Comment vous êtes-vous retrouvé dans la programmation du festival ?
C’est ma rencontre avec Élisabeth Lama, l’année dernière, qui a tout déclenché. Elle m’a entendu jouer au Café de la Gare et m’a ensuite contacté sur Facebook. Elle m’a proposé de jouer dans ses soirées privées « piano green » et puis m’a encouragé à participer au festival.
Le piano a-t-il toujours fait partie de votre vie ?
Non. Je suis plutôt un percussionniste traditionnel. Je joue du tambour depuis mes trois ans. J’ai grandi dans une famille de mélomanes, entre ma maman, chanteuse et mon oncle, Henri Placide, auteur et compositeur. J’ai commencé à pianoter des mélodies traditionnelles à l’adolescence et il a vu que j’avais un potentiel. J’ai réellement commencé la musique lors de ma terminale L au lycée Léon-Gontran-Damas où j’avais pris l’option musique lourde, avec un coefficient aussi important que les cours principaux. J’ai obtenu mon bac en 2012 puis j’ai fait une licence en musicologie à l’université en Guyane. J’ai redoublé la première année car je n’avais jamais fait de solfège.
Ce que vous avez donc rectifié
Oui, j’ai pris des cours de piano jazz avec Denis Lapassion à l’Institut de formation aux disciplines musicales (IFDM) à Cayenne et c’est là que les choses sérieuses ont commencé. Son enseignement méthodique m’a beaucoup aidé. Après, j’ai voulu changer de style en suivant les cours d’Emmanuel Coulanges au conservatoire. Il m’a ouvert l’esprit en harmonie, sur la manière de claquer les accords. Puis, j’ai continué seul.
De manière autodidacte ?
Oui, mais je prenais encore quelques heures avec Denis. Après ma licence, j’ai postulé au rectorat pour être prof de musique, mais je n’ai jamais reçu de réponse. Je me suis alors lancé. J’ai tourné ici, en Guadeloupe et au Suriname. J’ai bossé comme un malade.

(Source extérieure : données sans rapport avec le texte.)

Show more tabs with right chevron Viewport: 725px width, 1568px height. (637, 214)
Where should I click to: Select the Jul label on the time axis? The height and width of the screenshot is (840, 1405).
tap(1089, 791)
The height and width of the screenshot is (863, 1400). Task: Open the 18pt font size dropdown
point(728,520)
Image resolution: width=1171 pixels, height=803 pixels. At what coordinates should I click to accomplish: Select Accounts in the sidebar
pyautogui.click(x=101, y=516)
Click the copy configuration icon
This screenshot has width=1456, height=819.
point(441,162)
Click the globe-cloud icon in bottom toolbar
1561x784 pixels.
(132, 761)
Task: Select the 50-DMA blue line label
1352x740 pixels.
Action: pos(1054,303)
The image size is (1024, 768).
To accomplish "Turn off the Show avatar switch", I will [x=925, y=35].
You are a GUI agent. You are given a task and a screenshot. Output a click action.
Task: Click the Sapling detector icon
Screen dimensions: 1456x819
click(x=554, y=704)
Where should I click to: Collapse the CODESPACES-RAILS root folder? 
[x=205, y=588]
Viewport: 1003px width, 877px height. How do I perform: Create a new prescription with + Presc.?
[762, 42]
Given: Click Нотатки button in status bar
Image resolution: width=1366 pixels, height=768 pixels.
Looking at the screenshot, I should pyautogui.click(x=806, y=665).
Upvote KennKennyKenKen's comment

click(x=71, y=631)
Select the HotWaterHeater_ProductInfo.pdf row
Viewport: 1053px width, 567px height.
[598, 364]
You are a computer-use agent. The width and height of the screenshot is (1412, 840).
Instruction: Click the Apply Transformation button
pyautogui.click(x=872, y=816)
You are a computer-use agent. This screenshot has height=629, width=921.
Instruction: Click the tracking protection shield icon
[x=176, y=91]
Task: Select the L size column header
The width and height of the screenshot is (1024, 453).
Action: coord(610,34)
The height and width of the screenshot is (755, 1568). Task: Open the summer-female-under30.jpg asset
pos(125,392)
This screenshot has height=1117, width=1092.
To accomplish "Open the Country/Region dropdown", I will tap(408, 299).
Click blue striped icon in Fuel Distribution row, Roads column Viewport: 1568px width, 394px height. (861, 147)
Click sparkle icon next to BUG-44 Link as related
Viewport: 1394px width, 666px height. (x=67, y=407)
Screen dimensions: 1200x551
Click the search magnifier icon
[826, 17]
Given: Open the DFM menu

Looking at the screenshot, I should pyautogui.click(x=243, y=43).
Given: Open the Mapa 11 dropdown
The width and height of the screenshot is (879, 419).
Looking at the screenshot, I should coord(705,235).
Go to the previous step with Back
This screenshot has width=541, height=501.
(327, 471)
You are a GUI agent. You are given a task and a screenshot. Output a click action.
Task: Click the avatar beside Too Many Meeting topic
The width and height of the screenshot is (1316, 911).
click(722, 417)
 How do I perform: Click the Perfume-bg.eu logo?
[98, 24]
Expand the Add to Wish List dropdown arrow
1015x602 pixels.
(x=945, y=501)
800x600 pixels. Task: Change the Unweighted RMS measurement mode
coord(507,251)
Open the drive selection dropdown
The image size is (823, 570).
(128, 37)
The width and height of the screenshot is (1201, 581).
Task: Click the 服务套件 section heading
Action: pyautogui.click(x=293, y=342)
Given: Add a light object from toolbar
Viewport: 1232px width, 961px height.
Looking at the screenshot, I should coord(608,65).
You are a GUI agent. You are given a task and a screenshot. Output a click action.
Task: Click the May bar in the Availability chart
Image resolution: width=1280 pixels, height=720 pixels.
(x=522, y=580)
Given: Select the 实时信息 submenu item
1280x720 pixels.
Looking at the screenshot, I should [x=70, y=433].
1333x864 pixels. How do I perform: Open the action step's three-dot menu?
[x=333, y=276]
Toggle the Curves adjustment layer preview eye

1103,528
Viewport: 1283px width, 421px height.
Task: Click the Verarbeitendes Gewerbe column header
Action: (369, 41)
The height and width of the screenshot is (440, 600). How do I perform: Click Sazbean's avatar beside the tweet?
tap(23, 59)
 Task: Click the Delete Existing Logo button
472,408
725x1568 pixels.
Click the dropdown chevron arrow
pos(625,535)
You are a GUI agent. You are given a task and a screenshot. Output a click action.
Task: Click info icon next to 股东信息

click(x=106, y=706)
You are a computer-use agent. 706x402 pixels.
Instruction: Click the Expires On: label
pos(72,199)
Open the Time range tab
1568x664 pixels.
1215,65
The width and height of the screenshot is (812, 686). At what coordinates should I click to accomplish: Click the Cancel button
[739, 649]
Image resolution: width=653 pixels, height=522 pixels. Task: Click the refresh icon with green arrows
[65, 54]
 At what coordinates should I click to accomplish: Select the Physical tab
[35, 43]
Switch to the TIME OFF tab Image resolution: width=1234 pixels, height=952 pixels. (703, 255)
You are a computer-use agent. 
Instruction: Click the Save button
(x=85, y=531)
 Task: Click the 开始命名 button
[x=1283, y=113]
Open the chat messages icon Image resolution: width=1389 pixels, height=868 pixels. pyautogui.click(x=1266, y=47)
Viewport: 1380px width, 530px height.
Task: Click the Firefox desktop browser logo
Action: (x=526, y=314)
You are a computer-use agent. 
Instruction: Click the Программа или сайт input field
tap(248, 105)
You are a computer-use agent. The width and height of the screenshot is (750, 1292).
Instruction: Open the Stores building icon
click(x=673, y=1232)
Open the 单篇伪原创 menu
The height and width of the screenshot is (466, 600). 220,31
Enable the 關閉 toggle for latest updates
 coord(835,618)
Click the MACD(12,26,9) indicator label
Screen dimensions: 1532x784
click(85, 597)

Est-ce possible de vivre de la musique ?
C’est un travail ingrat car je n’en vis pas, je me débrouille avec les cours privés que je donne à côté. Mais je compte me professionnaliser en allant à la Bill Evans piano academy, à Paris, l’année prochaine. Je vais essayer de démarcher auprès de la Dac (Direction des affaires culturelles) et de la Collectivité territoriame pour qu’ils me soutiennent financièrement.
Quel est votre objectif pour le concert de demain ?
Je veux jouer avec une couleur guyanaise. Nous allons, avec le percussionniste Fernando Renau Ferrer, proposer une alliance du piano et des percussions traditionnelles guyanaises et afro-cubaines.
 
 
INFOS PRATIQUES
> CONCERTS. Deux soirées musicales

Mercredi 11 à l'université, à Troubiran, à Cayenne
À 19 heures, présentation et prestation d’un élève de la masterclass ; 19h30, Aymerick Létard, Jean-Louis Danancier, ainsi que de Kelyan Horth. Entrée libre.
Jeudi 12 au Vieux Port, à Cayenne
À 20h30, présentation et prestation d’un élève de la masterclass ; 21 heures, Denis Lapassion (Guyane, jazz trio) ; 21h45, Phil Walter (Gironde, jazz trio) ; 22h30, Greg Lewis (États-Unis, jazz duo). Entrée libre.